Discussion about whether President Biden will forgive $10,000 in student loans for all borrowers dominates headlines. But behind the scenes, Biden’s Department of Education has canceled tens of billions of dollars by turbocharging existing loan forgiveness programs. A set of proposed regulations released on Wednesday would expand those avenues for forgiveness even further.
The proposed regulations would loosen the requirements for a number of loan cancelation programs such as borrower defense to repayment and Public Service Loan Forgiveness. According to the Department’s estimates, these expansions of cancelation authority would cost taxpayers $85 billion, including $46 billion for cancelation of outstanding loans and $39 billion for cancelation of loans to be issued over the coming decade.
Key components of the proposed regulations
The proposed rule would modify several existing loan forgiveness programs to make them more generous. In each of these cases, Congress has authorized a specific avenue for loan forgiveness and left the details to the Department of Education. Below are several of the highlights of the proposed changes.
Borrower Defense to Repayment: Currently, student borrowers can receive discharges of their federal loans if their college defrauds them in some way. The proposed regulations would expand this program to allow discharges when the Department “determines an institution engaged in substantial misrepresentations or substantial omissions of fact, breached a loan contract, engaged in aggressive academic recruitment, or was subject to a judgment based on Federal or State law in a court or administrative tribunal.” While it is important to hold institutions accountable for fraud, there is a good case that the proposed regulations are too lenient and will result in unjustified loan discharges. “Omissions of fact” and “aggressive academic recruitment” are broad and subjective classes of conduct, and they could open the floodgates for a wave of borrower defense discharges. The changes to borrower defense will cost taxpayers $20 billion.

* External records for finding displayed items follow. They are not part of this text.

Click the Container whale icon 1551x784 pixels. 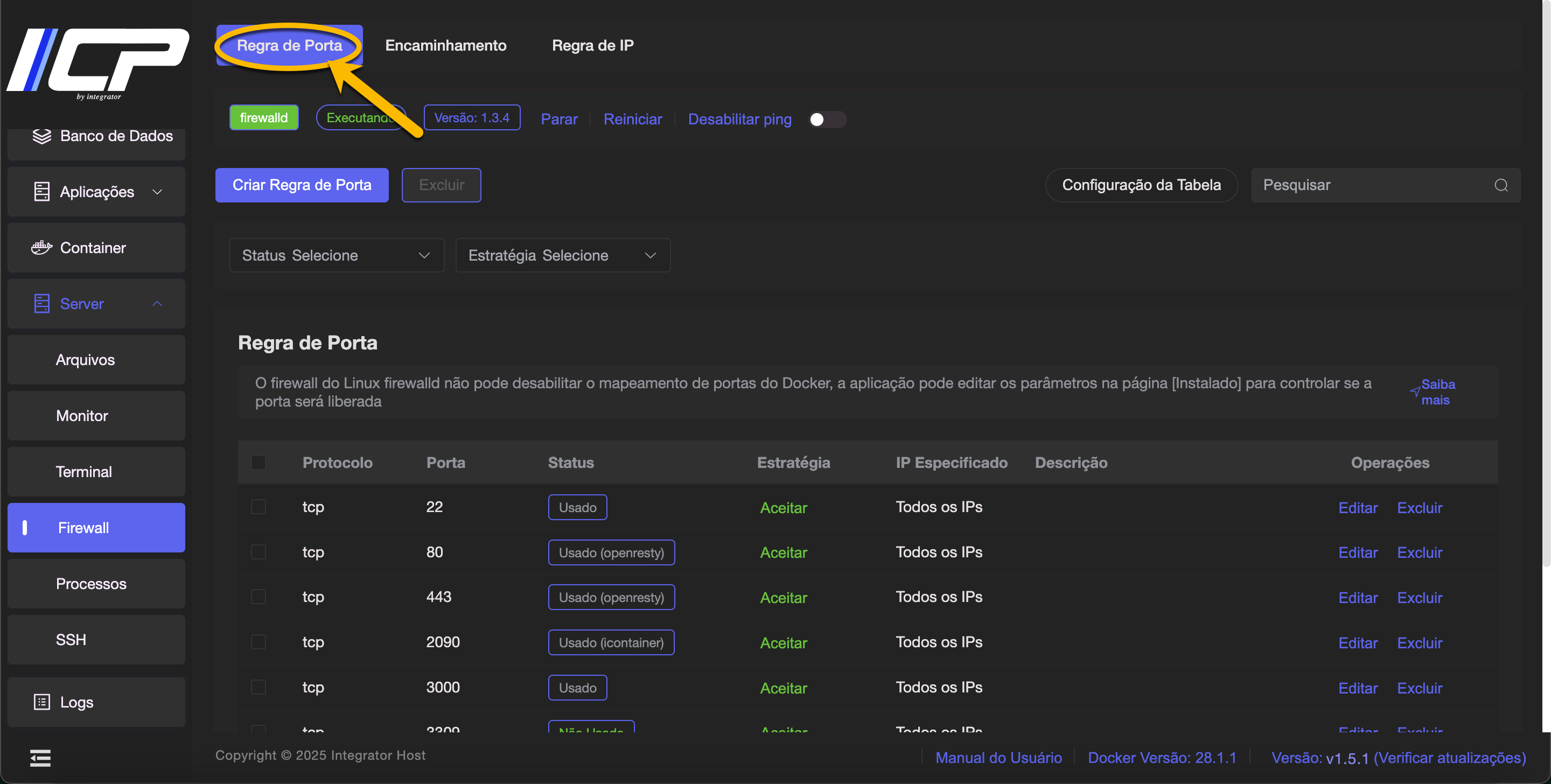[41, 248]
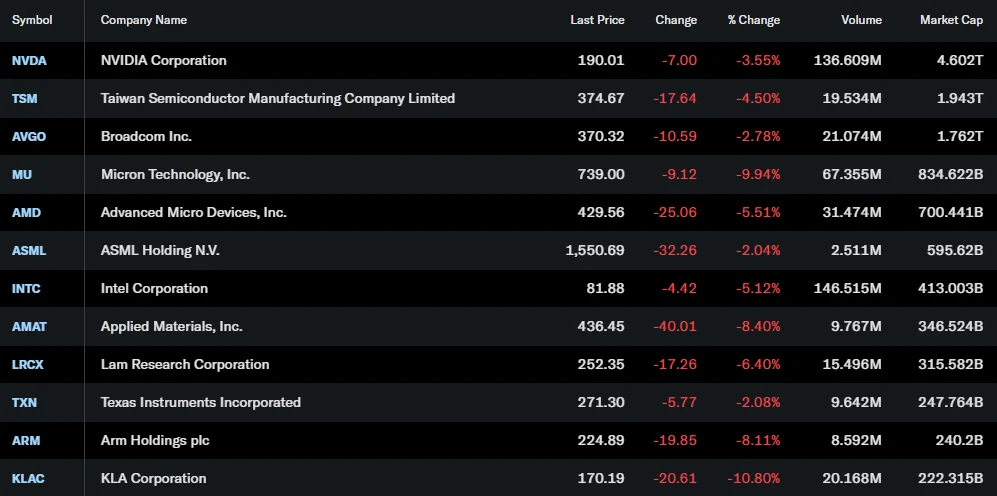Screen dimensions: 997x496
Task: Select the NVIDIA Corporation company name
Action: tap(163, 60)
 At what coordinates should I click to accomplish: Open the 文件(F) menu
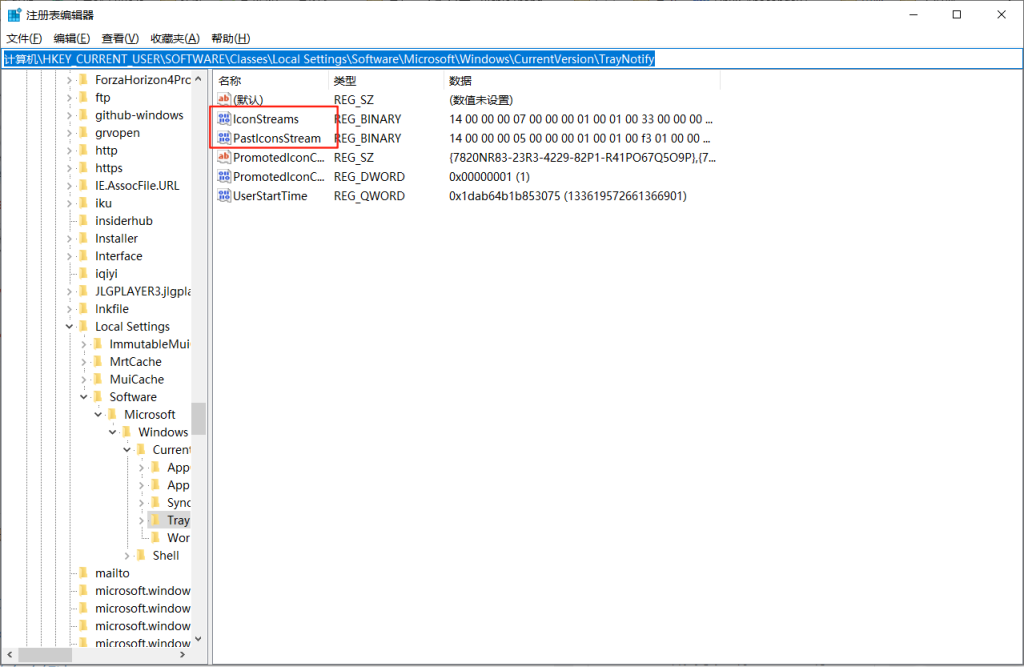click(24, 38)
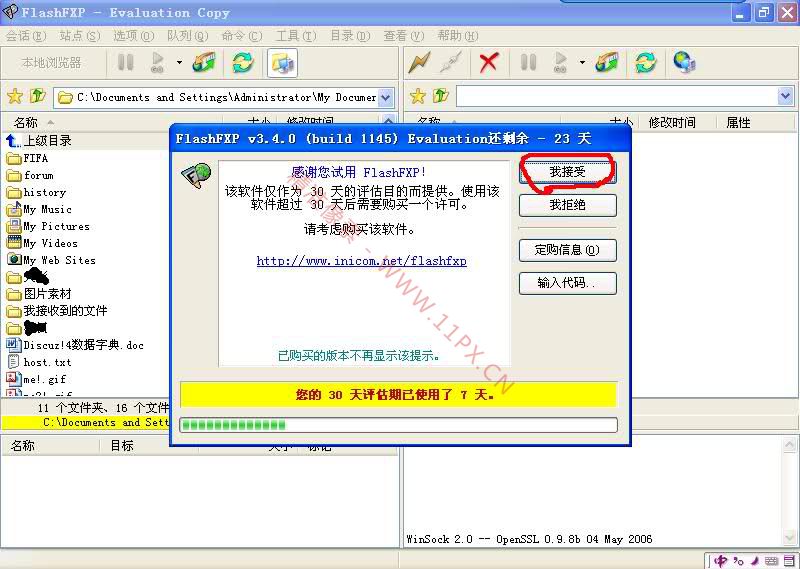The width and height of the screenshot is (800, 569).
Task: Open the www.inicom.net/flashfxp link
Action: tap(361, 261)
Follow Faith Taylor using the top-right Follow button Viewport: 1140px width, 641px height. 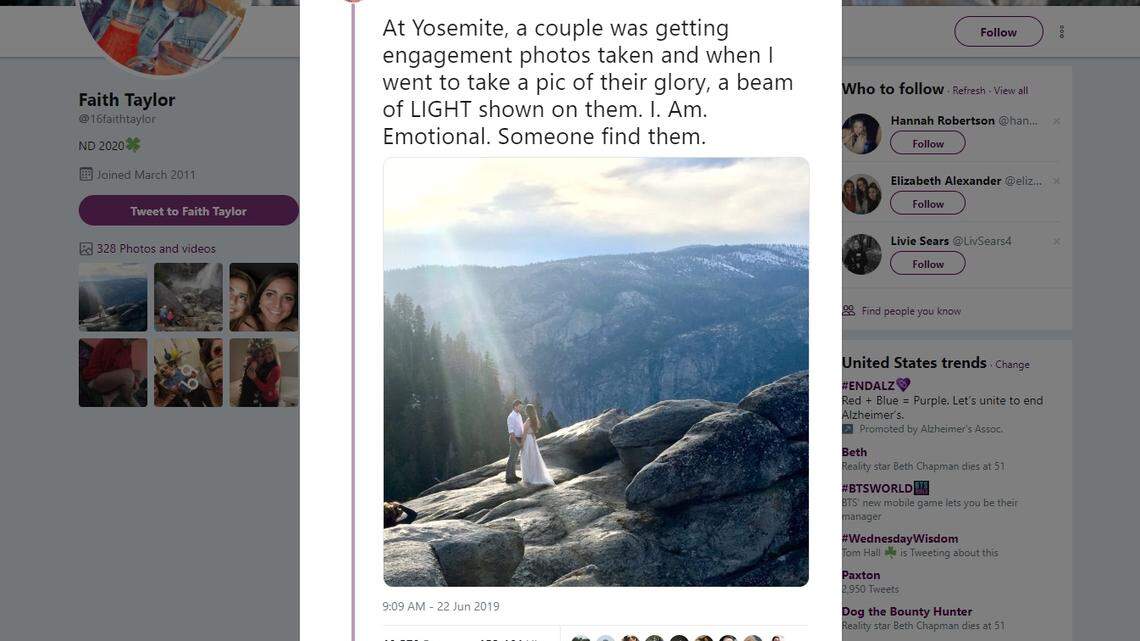[x=997, y=31]
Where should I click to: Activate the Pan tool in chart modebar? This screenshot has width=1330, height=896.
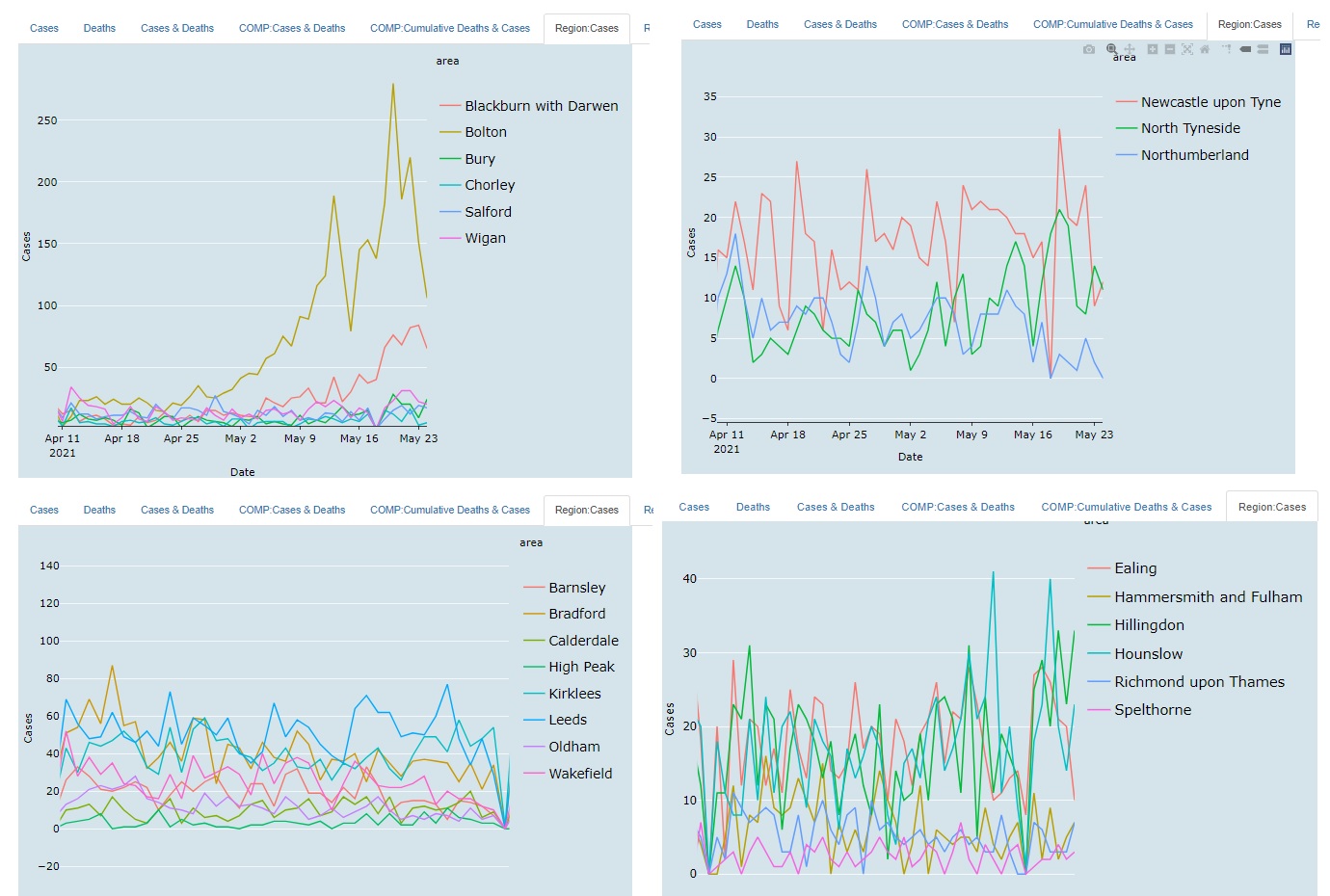[1130, 49]
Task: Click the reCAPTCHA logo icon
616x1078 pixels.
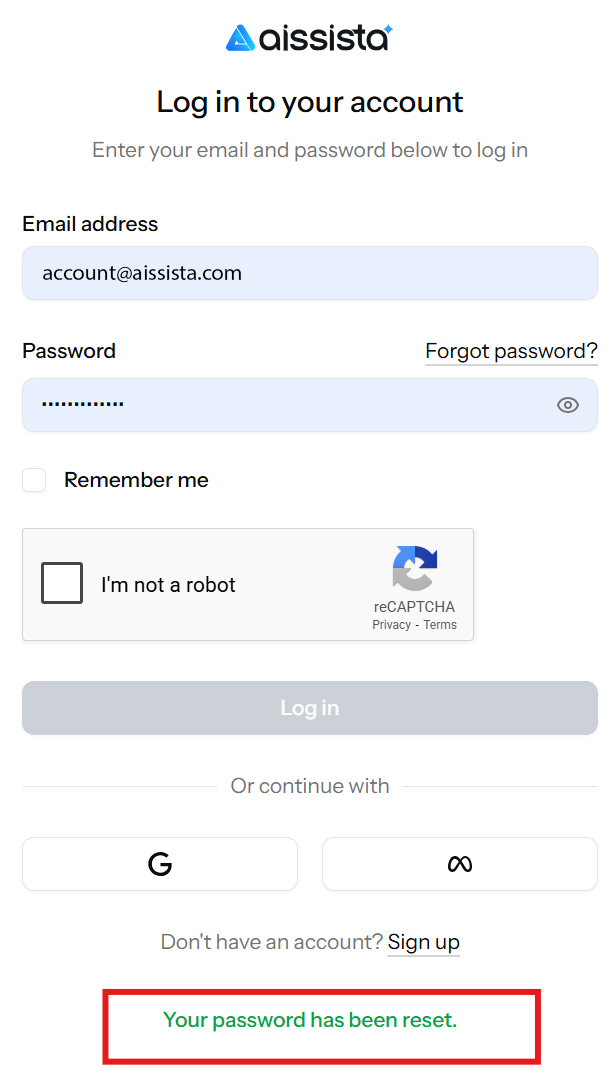Action: 415,569
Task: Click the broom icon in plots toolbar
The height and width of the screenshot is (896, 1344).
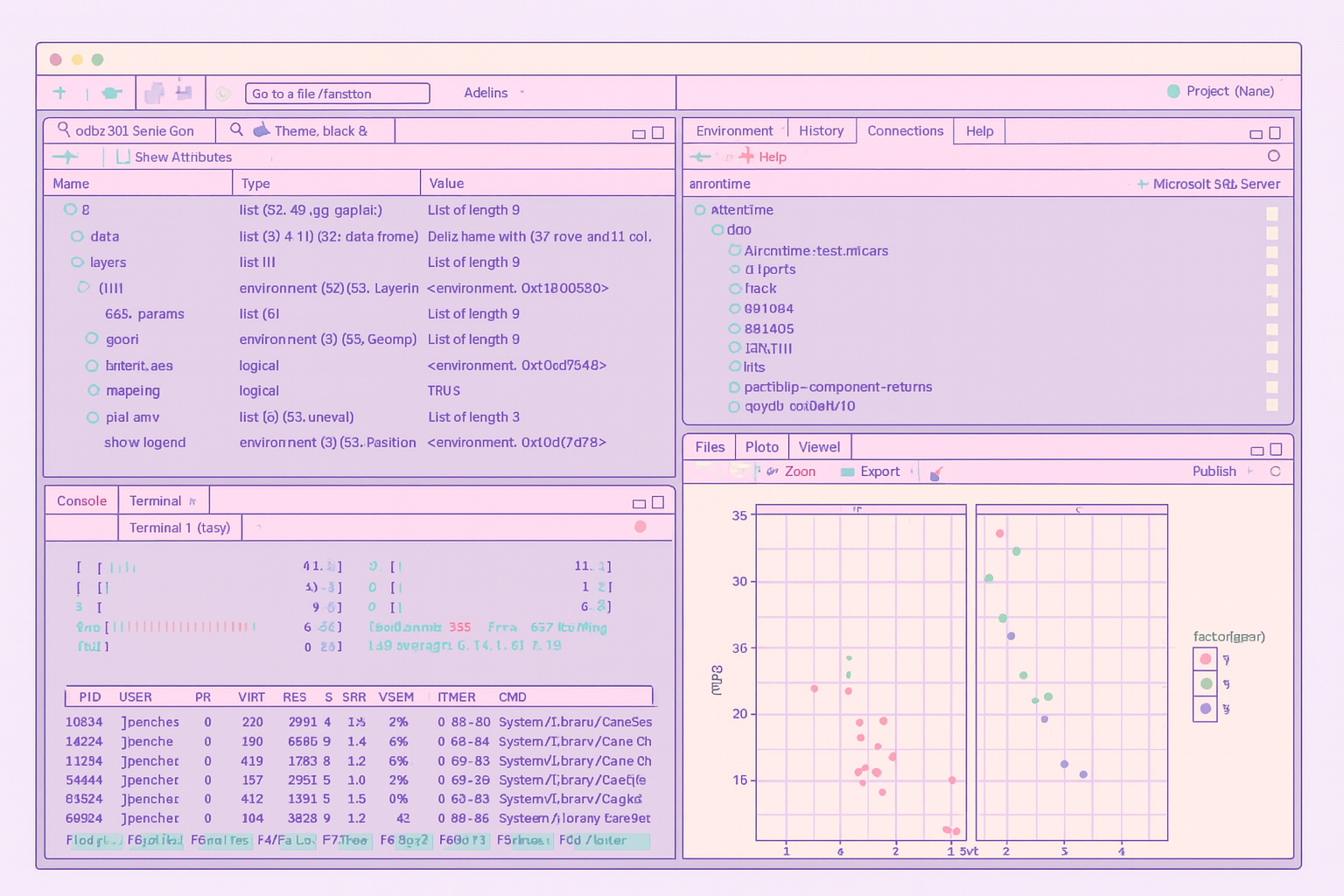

Closed School Discharge: Students are eligible for loan cancelations if their school closes and they cannot transfer their credits and complete a “comparable program.” The proposed rule would automatically implement closed school discharges for all eligible borrowers one year after their school’s closure. More importantly, the regulation narrows the definition of a “comparable program.” Only students who complete their studies through an approved teach-out program arranged by the closing institution will be ineligible for discharges. If a student transfers her credits to another institution outside the teach-out arrangement and completes her studies there, she will still be eligible for a discharge. But students should not be eligible for loan cancelations if they were able to earn the credential they originally sought. The changes to closed school discharges will cost taxpayers $6.5 billion.
Public Service Loan Forgiveness: PSL
Interest Capitalization: Interest “capitalizes,” or is added to borrowers’ loan principal, under certain circumstances. Future interest then accrues on a new, higher level of principal, increasing lifetime loan payments. The proposed regulations would eliminate interest capitalization except where explicitly required by law, reducing interest charges. This would have a small effect on monthly payments for most borrowers but would reduce interest considerably for those with high balances. These changes will increase taxpayer costs by $12.4 billion.
Total and Permanent Disability: Borrowers with a “total and permanent disability” are eligible to have their federal loans forgiven. The proposed rules would expand the number of disability statuses considered “total and permanent” for the purposes of loan forgiveness, as well as relax some monitoring requirements. These changes would cost $20 billion.
More proactive policy is necessary
The Education Department’s proposed expansion of loan forgiveness represent an enormous expenditure of taxpayer dollars without Congressional approval. The estimated $46 billion cancelation of outstanding loans represents nearly 3% of the federal student loan portfolio. The spending will probably not be well-targeted, given that student debt tends to skew towards high-earning people.
Undoubtedly, some of the borrowers who will benefit from the proposed regulations deserve relief, particularly some of those defrauded by their colleges and those who attended closed schools. However, the Biden administration seems to have thought very little about how to prevent making these bad loans in the first place. Almost half the estimated cost of the proposed rule comes from forgiveness of loans that have not yet been made.
One idea to mitigate these costs in the future is a requirement that federally-dependent colleges and universities purchase insurance against the risk of future discharges. An insurance requirement would shift the cost from taxpayers to schools, who must pay insurance premiums to cover the risk of discharges. An insurance requirement would also force low-quality, uninsurable institutions out of the loan program altogether. The long-term sustainability of the student loan program depends on more proactive thinking from policymakers.